The Abercromby Street Home was
one of seven built by The City of Glasgow Improvement Trust to deal
with the problem of homelessness. Opened in 1878, it closed in 1981 and
was demolished in 1982.
It had accommodation for 272 men, comprising 240 cubicles with
dormitory accommodation for 32 individuals. These homes were
designated‘Models’as it was intended they should be models to be
imitated as an improvement on the otherwise low lodging houses dealing
with homeless persons.
The inmates were referred to locally as ‘Modellers’not‘Down and
Outs.’Roses Home, Craignestock Street, epitomised the description of a
low lodging house. It was certainly a grim place.
In his capacity as a milk boy, my elder brother made deliveries there.
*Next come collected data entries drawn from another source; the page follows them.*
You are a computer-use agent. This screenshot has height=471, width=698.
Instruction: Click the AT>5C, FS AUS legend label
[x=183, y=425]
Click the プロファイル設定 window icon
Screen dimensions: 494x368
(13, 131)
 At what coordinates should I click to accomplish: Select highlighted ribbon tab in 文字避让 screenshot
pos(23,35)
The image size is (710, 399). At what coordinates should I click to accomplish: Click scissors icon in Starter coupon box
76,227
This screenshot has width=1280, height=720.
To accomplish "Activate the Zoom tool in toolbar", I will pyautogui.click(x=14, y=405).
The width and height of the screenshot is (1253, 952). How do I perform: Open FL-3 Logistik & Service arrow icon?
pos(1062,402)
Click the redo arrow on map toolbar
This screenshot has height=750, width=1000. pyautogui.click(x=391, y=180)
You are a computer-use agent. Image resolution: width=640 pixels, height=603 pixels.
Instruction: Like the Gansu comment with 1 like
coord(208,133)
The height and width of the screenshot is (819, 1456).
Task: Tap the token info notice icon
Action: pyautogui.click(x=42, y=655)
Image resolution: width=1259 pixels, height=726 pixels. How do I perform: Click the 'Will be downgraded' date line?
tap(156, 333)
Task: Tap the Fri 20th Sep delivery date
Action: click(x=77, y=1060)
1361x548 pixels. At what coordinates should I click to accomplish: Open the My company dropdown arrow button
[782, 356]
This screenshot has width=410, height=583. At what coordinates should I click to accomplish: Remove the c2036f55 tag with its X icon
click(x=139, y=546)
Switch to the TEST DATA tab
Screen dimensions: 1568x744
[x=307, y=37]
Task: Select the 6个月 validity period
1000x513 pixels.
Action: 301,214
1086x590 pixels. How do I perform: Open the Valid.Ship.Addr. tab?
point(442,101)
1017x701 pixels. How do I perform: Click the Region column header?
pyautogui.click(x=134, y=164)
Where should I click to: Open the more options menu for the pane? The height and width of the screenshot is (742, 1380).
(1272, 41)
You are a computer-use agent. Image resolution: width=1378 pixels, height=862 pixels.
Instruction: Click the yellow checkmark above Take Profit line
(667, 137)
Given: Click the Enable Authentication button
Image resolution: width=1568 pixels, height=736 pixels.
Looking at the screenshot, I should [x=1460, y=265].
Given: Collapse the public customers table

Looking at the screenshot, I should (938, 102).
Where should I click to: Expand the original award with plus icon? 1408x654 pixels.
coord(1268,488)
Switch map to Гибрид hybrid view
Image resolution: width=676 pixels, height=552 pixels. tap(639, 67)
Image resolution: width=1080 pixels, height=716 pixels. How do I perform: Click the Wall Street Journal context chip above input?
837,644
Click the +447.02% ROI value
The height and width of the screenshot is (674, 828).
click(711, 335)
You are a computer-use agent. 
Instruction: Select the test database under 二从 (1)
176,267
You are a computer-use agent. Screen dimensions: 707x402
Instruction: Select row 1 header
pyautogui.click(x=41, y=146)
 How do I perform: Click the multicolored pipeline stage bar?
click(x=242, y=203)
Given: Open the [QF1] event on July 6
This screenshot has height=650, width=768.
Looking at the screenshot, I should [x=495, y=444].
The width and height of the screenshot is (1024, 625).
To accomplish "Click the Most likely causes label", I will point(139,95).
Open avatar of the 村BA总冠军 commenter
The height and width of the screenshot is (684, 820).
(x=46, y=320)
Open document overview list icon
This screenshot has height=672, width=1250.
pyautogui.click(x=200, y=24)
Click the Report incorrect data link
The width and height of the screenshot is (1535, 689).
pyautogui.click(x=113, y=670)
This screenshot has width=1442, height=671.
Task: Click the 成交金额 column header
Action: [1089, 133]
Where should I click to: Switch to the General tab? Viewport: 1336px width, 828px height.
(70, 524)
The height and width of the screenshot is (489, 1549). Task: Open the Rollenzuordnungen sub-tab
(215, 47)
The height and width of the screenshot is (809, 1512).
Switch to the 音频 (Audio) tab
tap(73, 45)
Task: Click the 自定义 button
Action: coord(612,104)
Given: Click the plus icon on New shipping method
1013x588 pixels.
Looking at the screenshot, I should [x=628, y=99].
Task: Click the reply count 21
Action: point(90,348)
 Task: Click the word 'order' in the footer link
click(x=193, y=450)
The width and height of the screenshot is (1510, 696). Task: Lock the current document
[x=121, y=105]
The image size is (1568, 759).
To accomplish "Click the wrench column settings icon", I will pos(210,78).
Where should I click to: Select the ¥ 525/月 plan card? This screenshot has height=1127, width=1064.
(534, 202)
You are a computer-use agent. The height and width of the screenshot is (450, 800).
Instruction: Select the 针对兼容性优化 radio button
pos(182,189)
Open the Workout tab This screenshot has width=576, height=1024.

He said it stank as much inside as it did outside, and he was as quick
as he could be getting himself in and out of the place. My parents
sympathised with the Modellers who they said belonged to someone either
as sons, brothers or husbands.
The modellers were benign; an accepted part of the scenery in Bridgeton
past, and deserving of something more than local sympathy. That
'something more' took effect following the Beveridge Report (1947) that
ushered in the Welfare State and an end to the worst excesses of
poverty in our society.
Nevertheless, the Abercromby Street Model Lodging House for Homeless
Men remained open until 1981. The closure of Roses Home, Craignestock
Street may have followed soon thereafter, if not before.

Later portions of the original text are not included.